Op mijn eerste dag werd ik pas 's avonds
in het museum verwacht en had alle tijd
het "Parijs" van Zuid Amerika
nader te onderzoeken. Ik was net terug uit
Parijs, dus het moest me opvallen of Buenos
Aires daaraan wel beantwoordde. Een wandeling
naar de Plaza de Mayo, waaraan het presidentiele
paleis, het Casa Rosada ligt, deden mijn
twijfels al rijzen. Dit 19de eeuwse gebouw
met de uitstraling van een oud spoorwegstation,
extra roze geverfd voor de opnames van de
film Evita, waarbij Madonna vanaf het balkon
stond te brullen, met een vrij onverzorgd
plein/park voor de deur, waar de dwaze moeders
schijnen te circuleren [ik heb ze niet gezien],
geeft je absoluut niet het gevoel in Parijs
te zijn. In de loop van mijn wandeling veranderde
dat ook niet erg, ofschoon, het gevoel in
een wereldstad te zijn was onmiskenbaar.
Op mijn vraag, terug in mijn hotel, of er
nog berichten van ambassade of museum waren,
werd mij tot mijn verrassing een boodschap
van Jacques de Rhoter in de handen geduwd.

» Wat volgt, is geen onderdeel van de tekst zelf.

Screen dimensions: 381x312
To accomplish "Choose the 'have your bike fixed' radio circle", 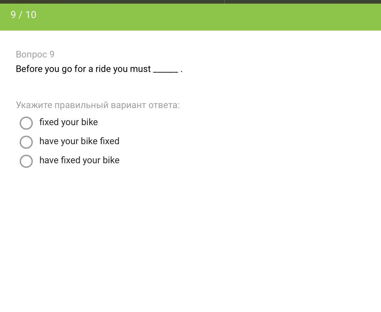I will pyautogui.click(x=26, y=142).
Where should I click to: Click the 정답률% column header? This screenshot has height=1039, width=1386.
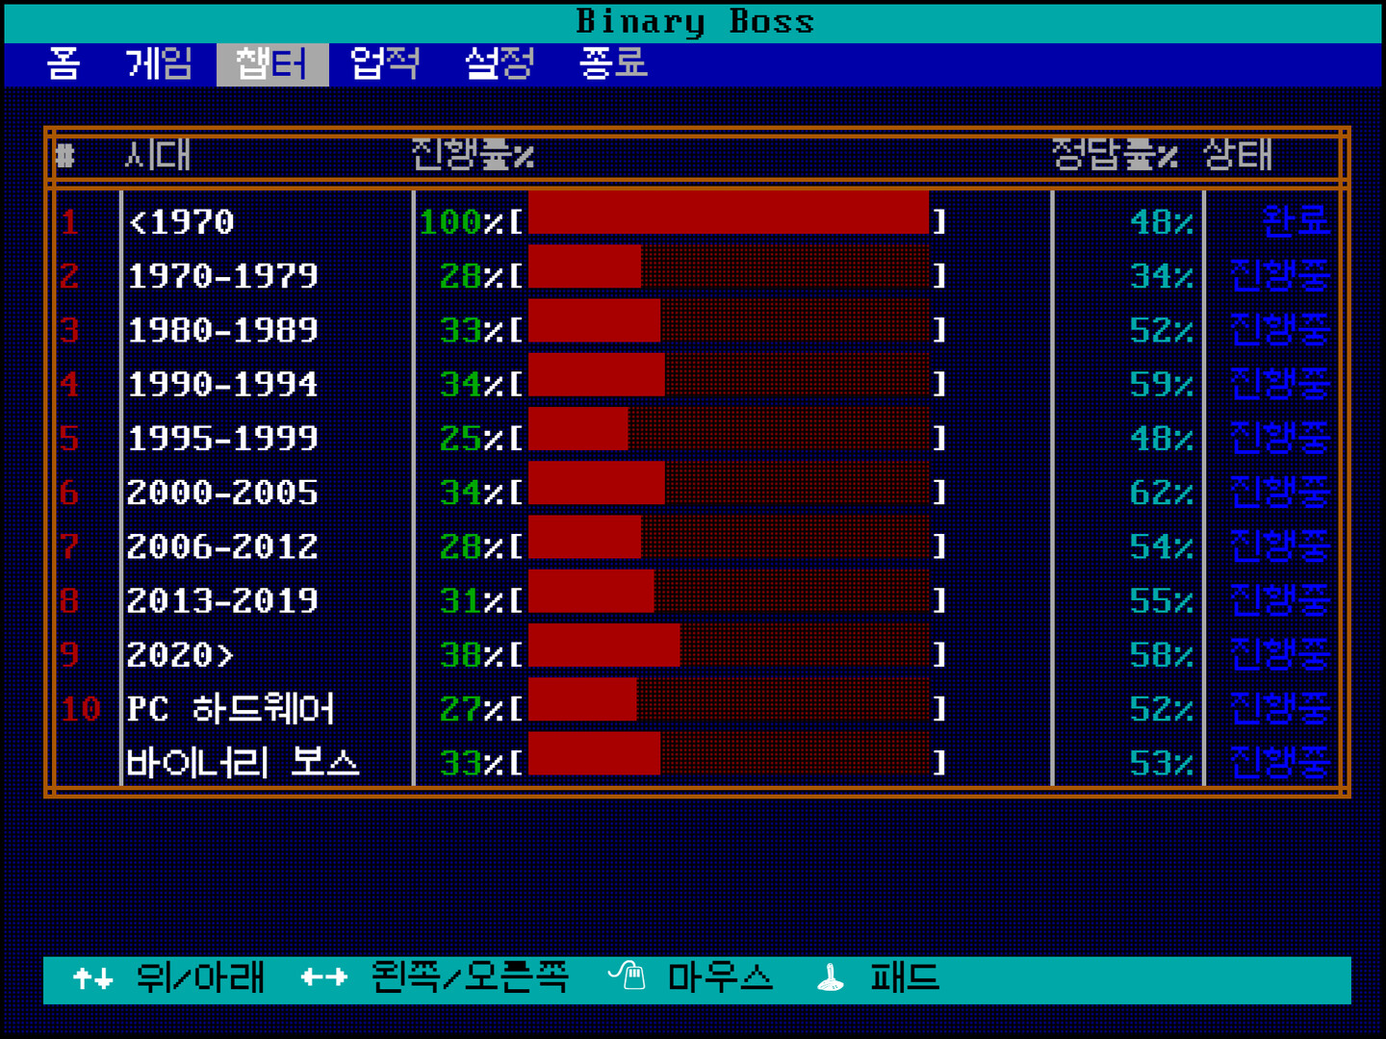click(1115, 155)
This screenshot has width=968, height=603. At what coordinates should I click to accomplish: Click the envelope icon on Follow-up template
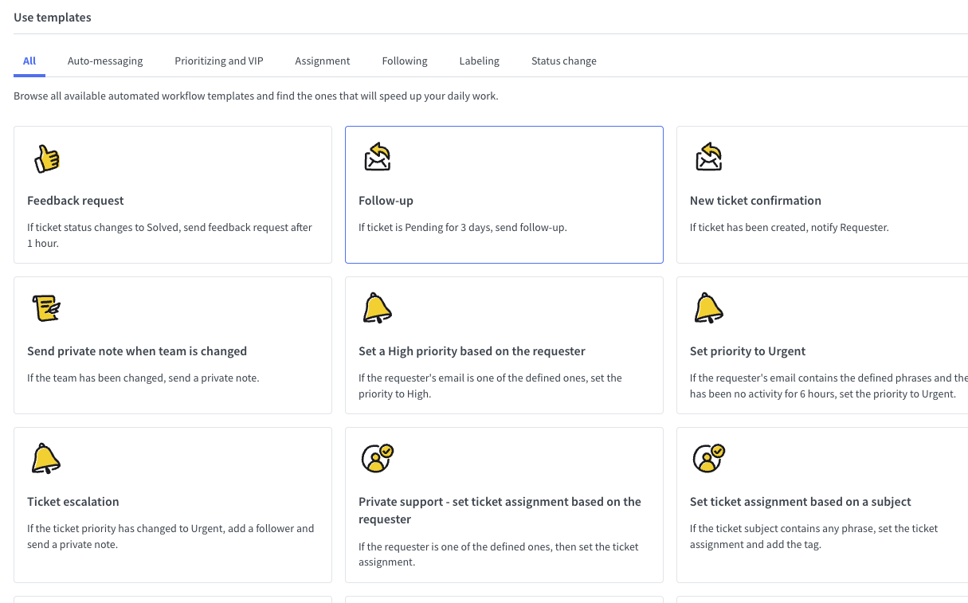pos(377,156)
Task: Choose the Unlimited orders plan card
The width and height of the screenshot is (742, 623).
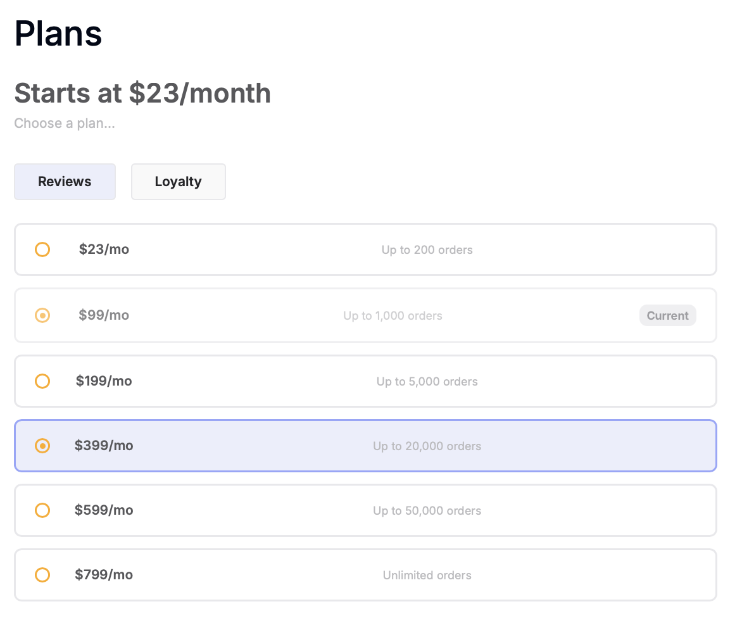Action: (365, 575)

Ik had van hem gehoord via mijn vriend Paul
Maas en ik ben blij dat ik hem en zijn vrouw
Cassandra heb leren kennen. We maakten een
afspraak voor de volgende dag, zondag, inauguratie
president, nationale feestdag, museum dicht.
Maar eerst met de ambassade en de Korthals
Altessen een avondje uit.
Natuurlijk begon dit in het Nationaal Museum
voor Decoratieve Kunst, de locatie van onze
tentoonstelling "La Boda Real"
[het koninklijk huwelijk]. De directeur,
Alberto Bellucci, een beweeglijke éminence
grise, verwelkomde ons bij de ingang van
wat ooit een stadspaleis van een schatrijke
familie was. Onder luide klanken van Hollandse
Calvinistische psalmen, abrupt overgaand
in Kraayenhof´s Piazzolla, betraden
wij de indrukwekkende Renaissance zaal waar
de trouwjurk van Máxima stond opgesteld.
De heer Bellucci zette er flink de vaart
in, want na gedekte tafel en fotoafdeling
schoten we meteen door naar het onderhuis,
waar Nederlandse meesters in Argentijns
bezit werden getoond, waar de champagne
vloeide en waar we werden overgeleverd aan
het financiële bolwerk van dit museum,
de vriendinnen!!! Deze uiterst elegante
dames, enigszins gelift, van boven tot onder
behangen, hebben een ijzeren grip op het
reilen en zeilen van het museum. Natuurlijk
kennen ze allemaal de Zorreguieta's of hebben
de kinderen met Máxima gespeeld of
op school gezeten, ik kan het toch niet
controleren. De ons aangeboden canapés
met zalm, "we love canapés in
Argentina", zijn zeer welkom, omdat
we als de bliksem naar het Teatro Colon
moeten voor een optreden van het Amsterdams
Barok Ensemble. Met de Korthals Altessen
zit ik vorstelijk in een loge te luisteren
naar iets wat eerlijk gezegd niet erg op
zijn plaats is in dit schitterende operatheater.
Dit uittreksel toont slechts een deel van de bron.